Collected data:
-.-.-
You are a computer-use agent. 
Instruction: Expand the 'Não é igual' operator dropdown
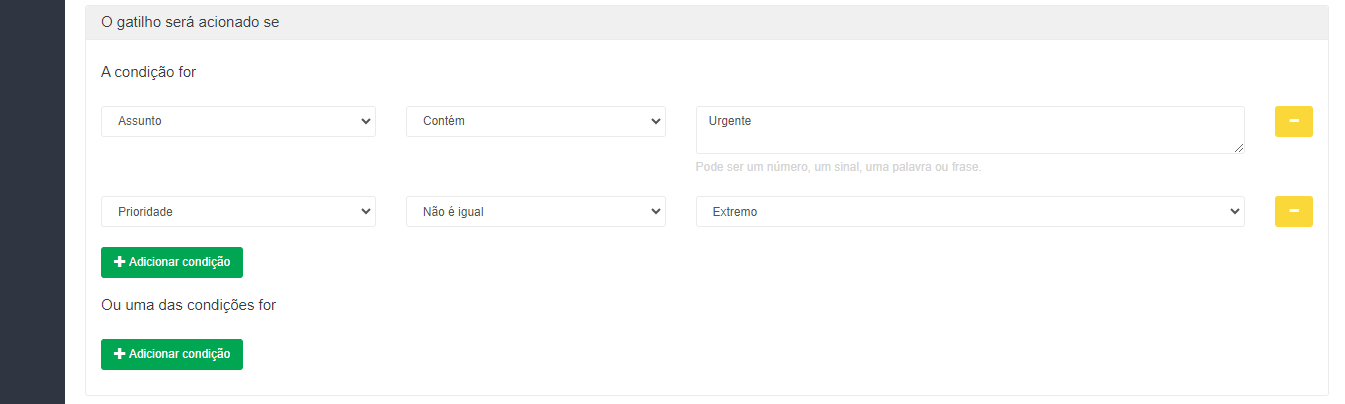[536, 211]
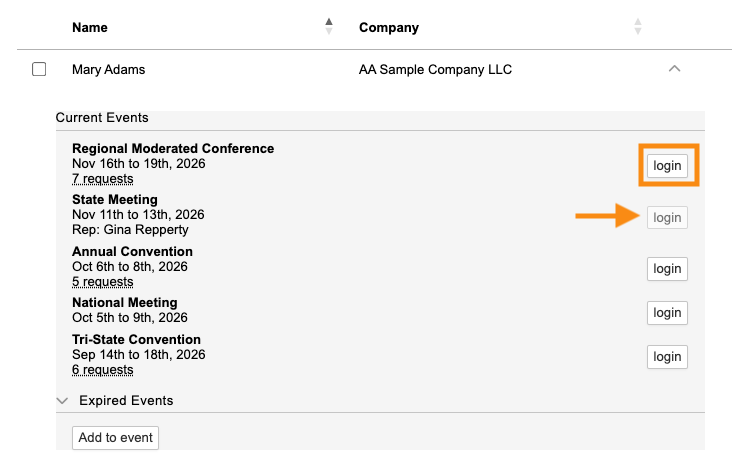This screenshot has width=746, height=469.
Task: Open 7 requests for Regional Moderated Conference
Action: pyautogui.click(x=103, y=179)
-.-.-
What you should do: Output all of the records exactly as they appear above, but not the pictures.

Expected answer:
You are a computer-use agent. 
Instruction: Expand the 'Não é igual' operator dropdown
[536, 211]
This screenshot has width=746, height=469.
Task: Open 7 requests for Regional Moderated Conference
Action: pyautogui.click(x=103, y=179)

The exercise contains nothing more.